# PROBLEM
Below are some records; quote exactly the lines from the one that contains "The image size is (790, 423)." through the one that contains "Follow Shafiqul Alam", inclusive, and no others.
····················
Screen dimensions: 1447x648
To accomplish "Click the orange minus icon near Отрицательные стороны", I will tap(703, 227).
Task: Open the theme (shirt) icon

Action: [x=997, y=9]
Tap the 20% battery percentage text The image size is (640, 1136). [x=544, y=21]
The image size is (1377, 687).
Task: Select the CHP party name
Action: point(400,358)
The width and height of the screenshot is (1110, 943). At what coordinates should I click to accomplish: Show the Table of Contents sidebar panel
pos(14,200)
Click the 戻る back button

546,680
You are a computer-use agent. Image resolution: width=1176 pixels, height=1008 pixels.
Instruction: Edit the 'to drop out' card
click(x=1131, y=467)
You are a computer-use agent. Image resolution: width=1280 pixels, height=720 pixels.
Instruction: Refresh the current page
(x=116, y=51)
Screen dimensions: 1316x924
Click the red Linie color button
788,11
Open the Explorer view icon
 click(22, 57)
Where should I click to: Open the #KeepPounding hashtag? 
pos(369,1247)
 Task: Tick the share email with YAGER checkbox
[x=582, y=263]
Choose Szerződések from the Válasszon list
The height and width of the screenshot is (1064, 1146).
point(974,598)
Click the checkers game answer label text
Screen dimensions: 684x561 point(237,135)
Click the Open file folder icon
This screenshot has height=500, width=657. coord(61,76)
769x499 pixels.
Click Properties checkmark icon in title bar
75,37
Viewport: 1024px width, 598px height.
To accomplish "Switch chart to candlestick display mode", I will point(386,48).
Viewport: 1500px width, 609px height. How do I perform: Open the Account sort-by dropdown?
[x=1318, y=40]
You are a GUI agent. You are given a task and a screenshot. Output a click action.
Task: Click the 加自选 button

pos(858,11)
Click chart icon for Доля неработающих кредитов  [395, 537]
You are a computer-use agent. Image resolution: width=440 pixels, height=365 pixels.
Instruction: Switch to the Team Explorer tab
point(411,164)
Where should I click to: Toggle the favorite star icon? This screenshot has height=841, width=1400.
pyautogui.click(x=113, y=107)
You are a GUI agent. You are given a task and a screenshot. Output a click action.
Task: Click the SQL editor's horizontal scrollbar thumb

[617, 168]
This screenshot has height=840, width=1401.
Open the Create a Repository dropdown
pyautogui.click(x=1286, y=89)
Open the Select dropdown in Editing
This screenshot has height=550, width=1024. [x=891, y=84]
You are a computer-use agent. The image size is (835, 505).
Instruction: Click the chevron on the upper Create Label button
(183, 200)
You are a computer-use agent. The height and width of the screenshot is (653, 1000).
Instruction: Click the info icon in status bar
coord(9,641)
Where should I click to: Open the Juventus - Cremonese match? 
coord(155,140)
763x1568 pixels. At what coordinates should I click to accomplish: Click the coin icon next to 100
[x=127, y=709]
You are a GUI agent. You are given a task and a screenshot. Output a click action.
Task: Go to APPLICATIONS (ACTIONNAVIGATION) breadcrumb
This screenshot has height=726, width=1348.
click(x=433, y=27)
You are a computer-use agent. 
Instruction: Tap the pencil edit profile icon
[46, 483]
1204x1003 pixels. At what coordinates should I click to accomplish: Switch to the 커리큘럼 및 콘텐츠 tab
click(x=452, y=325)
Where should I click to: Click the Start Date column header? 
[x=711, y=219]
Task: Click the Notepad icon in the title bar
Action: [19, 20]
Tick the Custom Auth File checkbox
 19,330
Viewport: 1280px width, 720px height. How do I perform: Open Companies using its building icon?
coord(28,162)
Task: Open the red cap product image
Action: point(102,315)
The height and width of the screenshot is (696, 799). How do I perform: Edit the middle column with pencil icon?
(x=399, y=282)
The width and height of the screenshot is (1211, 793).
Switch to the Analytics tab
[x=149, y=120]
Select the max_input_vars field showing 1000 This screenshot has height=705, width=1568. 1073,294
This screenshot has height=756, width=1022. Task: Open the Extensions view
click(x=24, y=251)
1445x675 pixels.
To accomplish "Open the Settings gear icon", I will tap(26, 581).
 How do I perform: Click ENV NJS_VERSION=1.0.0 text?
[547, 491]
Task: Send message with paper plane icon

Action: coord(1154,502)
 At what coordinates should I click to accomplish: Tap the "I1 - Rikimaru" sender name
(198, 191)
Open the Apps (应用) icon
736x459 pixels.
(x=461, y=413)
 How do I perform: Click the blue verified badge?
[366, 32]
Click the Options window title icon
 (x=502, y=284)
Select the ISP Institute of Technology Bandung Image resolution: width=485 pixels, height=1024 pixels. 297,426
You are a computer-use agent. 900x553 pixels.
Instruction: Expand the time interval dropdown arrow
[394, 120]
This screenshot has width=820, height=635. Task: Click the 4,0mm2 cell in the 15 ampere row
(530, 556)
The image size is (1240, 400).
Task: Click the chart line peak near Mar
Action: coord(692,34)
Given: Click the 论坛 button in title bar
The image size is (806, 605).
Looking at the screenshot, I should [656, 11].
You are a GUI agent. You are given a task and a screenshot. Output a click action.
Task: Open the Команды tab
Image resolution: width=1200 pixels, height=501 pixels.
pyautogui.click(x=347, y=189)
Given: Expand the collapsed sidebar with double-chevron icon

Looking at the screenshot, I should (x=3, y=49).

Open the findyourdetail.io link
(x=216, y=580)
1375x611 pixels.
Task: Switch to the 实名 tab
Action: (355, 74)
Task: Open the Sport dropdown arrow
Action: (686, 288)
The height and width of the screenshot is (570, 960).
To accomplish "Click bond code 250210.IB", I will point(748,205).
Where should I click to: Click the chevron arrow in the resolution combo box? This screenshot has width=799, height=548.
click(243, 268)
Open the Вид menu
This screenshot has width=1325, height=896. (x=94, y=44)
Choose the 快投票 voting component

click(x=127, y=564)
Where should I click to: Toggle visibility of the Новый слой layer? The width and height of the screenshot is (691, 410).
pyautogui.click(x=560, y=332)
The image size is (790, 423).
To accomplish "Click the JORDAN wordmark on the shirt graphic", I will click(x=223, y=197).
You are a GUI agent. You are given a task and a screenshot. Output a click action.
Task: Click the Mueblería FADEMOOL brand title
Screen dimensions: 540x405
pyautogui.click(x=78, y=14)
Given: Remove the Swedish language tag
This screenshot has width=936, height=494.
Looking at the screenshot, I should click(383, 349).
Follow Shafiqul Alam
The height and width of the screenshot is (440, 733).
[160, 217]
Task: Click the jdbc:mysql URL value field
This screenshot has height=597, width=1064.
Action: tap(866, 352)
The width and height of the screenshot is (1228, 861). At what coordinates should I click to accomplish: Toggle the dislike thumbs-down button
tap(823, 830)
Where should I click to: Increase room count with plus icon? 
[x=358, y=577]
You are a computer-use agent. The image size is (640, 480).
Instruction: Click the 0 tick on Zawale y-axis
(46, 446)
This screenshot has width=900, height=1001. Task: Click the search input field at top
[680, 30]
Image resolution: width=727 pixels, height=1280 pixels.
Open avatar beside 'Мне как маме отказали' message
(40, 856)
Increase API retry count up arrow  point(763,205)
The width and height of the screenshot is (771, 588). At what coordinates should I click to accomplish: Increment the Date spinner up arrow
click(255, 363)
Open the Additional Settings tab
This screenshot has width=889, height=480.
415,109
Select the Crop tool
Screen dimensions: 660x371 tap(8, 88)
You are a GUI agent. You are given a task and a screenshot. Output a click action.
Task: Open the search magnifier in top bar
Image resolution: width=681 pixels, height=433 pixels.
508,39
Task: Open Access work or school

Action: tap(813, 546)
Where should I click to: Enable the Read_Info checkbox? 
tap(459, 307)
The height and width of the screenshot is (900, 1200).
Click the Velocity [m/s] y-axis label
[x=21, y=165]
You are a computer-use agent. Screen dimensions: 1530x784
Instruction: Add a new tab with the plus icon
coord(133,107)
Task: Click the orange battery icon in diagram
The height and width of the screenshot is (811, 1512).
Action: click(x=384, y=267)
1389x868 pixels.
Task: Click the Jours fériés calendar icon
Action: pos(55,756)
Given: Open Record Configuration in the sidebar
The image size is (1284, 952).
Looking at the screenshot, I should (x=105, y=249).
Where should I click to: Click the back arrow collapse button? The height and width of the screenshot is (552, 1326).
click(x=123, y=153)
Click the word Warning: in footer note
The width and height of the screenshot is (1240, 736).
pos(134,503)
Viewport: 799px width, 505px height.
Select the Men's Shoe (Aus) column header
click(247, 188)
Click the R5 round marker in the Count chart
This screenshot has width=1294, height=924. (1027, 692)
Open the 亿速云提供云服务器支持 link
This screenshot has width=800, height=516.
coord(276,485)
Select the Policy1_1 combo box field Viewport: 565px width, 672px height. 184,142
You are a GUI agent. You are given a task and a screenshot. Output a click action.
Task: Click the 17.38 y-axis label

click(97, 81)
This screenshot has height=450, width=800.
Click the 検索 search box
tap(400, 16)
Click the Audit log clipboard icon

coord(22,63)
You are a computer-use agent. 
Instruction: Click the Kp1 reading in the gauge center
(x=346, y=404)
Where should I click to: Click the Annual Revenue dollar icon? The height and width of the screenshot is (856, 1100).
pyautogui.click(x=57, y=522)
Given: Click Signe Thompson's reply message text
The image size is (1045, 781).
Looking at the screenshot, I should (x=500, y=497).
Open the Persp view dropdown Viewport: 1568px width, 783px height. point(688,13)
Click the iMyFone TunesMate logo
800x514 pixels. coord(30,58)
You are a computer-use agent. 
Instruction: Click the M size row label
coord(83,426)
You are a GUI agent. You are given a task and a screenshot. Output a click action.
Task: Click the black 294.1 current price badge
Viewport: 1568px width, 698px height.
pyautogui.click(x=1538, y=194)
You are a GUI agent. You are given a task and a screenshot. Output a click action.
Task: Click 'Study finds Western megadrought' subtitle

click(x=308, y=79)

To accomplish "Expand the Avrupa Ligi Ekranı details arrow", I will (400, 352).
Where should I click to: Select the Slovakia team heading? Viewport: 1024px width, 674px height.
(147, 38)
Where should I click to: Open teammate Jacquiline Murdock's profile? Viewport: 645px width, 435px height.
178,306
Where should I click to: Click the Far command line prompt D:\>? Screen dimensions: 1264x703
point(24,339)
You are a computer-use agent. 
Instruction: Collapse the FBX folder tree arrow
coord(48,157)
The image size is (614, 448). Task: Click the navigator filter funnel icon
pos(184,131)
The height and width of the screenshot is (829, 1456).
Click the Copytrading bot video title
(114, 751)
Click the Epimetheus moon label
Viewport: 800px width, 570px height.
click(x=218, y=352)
····················
# ANSWER BOX
The image size is (790, 423).
To accomplish "Click the JORDAN wordmark on the shirt graphic", I will click(x=223, y=197).
You are a GUI agent. You are given a task and a screenshot. Output a click action.
Task: Click the Mueblería FADEMOOL brand title
Screen dimensions: 540x405
pyautogui.click(x=78, y=14)
Given: Remove the Swedish language tag
This screenshot has width=936, height=494.
Looking at the screenshot, I should click(383, 349).
Follow Shafiqul Alam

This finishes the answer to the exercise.